Durant l’Occupation, un certain nombre de jeunes hommes de nos contrées intégrèrent la Résistance de l’intérieur (qui se transformera en maquis le moment venu). On connaît moins l’autre voie Résistante que prirent un nombre plus restreint de jeunes (la plupart menacés de partir au S.T.O.) : rejoindre l’armée française en voie de réorganisation en Afrique du Nord. C’était une autre Résistance : celle de l’extérieur.
Cela passait par un parcours du combattant périlleux où rôdaient la mort ou la déportation : le franchissement des Pyrénées, sévèrement gardées par des troupes de montagne allemandes spécialisées et aguerries et, une fois cet obstacle majeur franchi, il fallait subir l’emprisonnement temporaire mais durable dans les geôles franquistes, puis dans un camp d’internement espagnol de sinistre mémoire avant l’élargissement après enquête sur les motivations réelles des fugitifs qui auraient pu être des antifranquistes infiltrés.
Dès lors, embarqués sur des cargos français battant pavillon britannique, ils pouvaient regagner Casablanca (Maroc) et le camp militaire français de Médiouna avant de choisir (sans bien savoir pourquoi et parfois en changeant ensuite de bord) l’Armée d’Afrique rénovée (Giraud) ou les Forces Françaises Libres (de Gaulle). Les uns et les autres prendront part plus tard à la campagne victorieuse de la Libération de la France soit au sein de la 2e Division blindée de Leclerc soit au sein de la 1ère Armée française de de Lattre de Tassigny.


Un chiffre est à retenir : 84 Gersois seulement réussiront l’exploit d’intégrer les unités militaires d’Afrique du Nord (ou en Angleterre) par ce dangereux cheminement. Parmi eux : Raymond Lasportes, de Montesquiou, dont on sait précisément les affres qu’il eût à connaître grâce au témoignage écrit qu’il en a laissé à sa famille (un document rare de première main).
Pour échapper au S.T.O. (10% seulement des réfractaires rejoignaient la Résistance) et n’ayant pu intégrer la Résistance mirandaise comme souhaité, Lasportes alors âgé de 21 ans se lance courageusement le 5 juin 1943 et sous la fausse identité de Raymond Lafoster, dans l’aléatoire aventure du franchissement des Pyrénées à partir de l’Ariège avec un camarade qui avait été avec lui dans un Chantier de Jeunesse de ce département et donc avec un minimum de connaissance du terrain de départ mais sans plus et avec une musette de vivres pour tout viatique.

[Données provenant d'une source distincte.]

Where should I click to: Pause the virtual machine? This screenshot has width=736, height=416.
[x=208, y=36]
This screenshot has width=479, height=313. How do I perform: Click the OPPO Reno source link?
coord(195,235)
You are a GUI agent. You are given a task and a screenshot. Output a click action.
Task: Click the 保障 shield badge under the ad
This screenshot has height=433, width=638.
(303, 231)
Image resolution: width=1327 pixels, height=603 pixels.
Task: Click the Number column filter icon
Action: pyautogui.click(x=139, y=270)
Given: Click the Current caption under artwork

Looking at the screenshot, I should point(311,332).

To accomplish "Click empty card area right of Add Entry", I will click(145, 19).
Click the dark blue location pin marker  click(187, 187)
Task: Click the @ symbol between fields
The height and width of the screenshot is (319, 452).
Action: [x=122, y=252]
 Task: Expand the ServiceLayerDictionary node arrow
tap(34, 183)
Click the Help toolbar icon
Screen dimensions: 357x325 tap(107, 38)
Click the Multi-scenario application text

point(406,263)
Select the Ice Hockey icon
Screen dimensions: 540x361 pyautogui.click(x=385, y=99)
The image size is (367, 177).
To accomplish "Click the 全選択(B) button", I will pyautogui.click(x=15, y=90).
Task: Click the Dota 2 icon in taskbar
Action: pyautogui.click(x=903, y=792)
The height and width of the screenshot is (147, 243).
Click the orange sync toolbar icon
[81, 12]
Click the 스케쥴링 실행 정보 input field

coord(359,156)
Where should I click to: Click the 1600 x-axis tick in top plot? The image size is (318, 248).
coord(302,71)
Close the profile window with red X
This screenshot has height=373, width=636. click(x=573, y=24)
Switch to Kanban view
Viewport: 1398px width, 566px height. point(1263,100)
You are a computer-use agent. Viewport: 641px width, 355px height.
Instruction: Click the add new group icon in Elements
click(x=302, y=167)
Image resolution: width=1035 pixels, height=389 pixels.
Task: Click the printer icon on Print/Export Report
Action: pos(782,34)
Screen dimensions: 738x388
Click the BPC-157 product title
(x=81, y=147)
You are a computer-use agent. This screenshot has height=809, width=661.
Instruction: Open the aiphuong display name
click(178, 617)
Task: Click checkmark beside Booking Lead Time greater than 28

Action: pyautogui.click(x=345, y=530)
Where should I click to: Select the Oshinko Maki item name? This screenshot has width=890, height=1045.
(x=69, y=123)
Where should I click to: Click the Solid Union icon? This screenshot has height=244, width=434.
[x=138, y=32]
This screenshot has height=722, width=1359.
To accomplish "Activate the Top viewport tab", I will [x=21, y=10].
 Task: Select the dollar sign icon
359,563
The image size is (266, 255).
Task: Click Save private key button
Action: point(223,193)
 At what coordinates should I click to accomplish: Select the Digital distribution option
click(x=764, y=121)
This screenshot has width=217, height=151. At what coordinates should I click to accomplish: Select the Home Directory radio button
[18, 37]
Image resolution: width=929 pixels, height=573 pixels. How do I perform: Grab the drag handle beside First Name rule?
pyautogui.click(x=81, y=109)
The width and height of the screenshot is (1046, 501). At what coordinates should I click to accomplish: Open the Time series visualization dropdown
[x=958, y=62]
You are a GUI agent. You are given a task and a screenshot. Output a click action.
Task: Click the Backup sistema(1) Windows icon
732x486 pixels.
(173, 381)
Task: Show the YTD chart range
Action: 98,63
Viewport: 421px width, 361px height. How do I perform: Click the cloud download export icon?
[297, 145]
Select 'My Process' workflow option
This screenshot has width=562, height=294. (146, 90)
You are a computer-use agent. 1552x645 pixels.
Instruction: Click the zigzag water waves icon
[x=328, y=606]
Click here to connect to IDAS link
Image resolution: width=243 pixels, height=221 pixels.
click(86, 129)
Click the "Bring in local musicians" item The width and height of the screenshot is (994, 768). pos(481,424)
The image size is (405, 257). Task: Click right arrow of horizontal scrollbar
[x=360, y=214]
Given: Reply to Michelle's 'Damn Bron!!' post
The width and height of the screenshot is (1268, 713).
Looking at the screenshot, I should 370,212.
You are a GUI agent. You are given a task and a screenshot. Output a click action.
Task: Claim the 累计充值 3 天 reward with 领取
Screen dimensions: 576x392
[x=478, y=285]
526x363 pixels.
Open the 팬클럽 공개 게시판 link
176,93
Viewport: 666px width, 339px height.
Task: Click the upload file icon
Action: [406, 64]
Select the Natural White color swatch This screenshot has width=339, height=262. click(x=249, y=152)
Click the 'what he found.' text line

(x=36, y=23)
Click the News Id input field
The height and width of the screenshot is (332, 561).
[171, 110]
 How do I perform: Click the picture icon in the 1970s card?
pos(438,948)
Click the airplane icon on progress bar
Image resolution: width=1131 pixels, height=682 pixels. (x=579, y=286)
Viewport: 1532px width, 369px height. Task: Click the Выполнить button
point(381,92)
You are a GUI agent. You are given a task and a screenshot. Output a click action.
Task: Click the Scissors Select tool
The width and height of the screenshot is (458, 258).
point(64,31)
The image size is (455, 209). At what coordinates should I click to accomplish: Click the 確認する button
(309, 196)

Ils parviennent de l’autre côté de la chaîne après deux semaines de périls et d’épreuves physiques que seuls des jeunes en parfaite santé pouvaient endurer sans en ressortir complètement épuisés et inaptes à poursuivre l’aventure. Ils sont, comme ils s’y attendaient, arrêtés par la police espagnole et leurs chemins se séparent. Emprisonné à Lérida puis à Saragosse, Lasportes est finalement interné à Miranda. Il embarque le 11 décembre 1943 sur le Sidi-Brahim à Malaga, débarque à Casablanca où, dirigé sur le camp de la Médiouna, il intègre d’abord l’armée de Giraud à Rabat puis opte le 21 janvier 1944 pour les blindés du futur et célèbre général Lecoq. Il combattra au sein du 2e régiment de Spahis algériens de reconnaissance (R.S.A.R.), affecté à la 1ère Armée française du général de Lattre de Tassigny. Son régiment (équipé de matériels américains : jeeps, chars M24, AM M8 et half-tracks), débarque à Saint Tropez le 18 août 1944 et combat en Provence et dans la Vallée du Rhône avant de remonter vers l’Allemagne après des combats meurtriers de plusieurs mois d’hiver dans les Vosges, où le régiment s’illustrera, avant de repartir vers l’Allemagne et de franchir le Rhin le 3 avril 1945, terminant son avancée libératrice en Autriche en mai.
Auréolé de gloire mais resté humble, Raymond Lasportes reviendra à Montesquiou bardé de décorations, faisant ainsi honneur à son village natal (tout comme lui fera honneur le Résistant de l’intérieur André Drancourt, arrêté fin 1943 et qui périra malheureusement en déportation). Lasportes décèdera à 91 ans en 2013 après avoir été de nombreuses années président des Anciens combattants.

    
A l’approche des commémorations des 80 ans de la Libération en 2024, cela méritait d’être rappelé.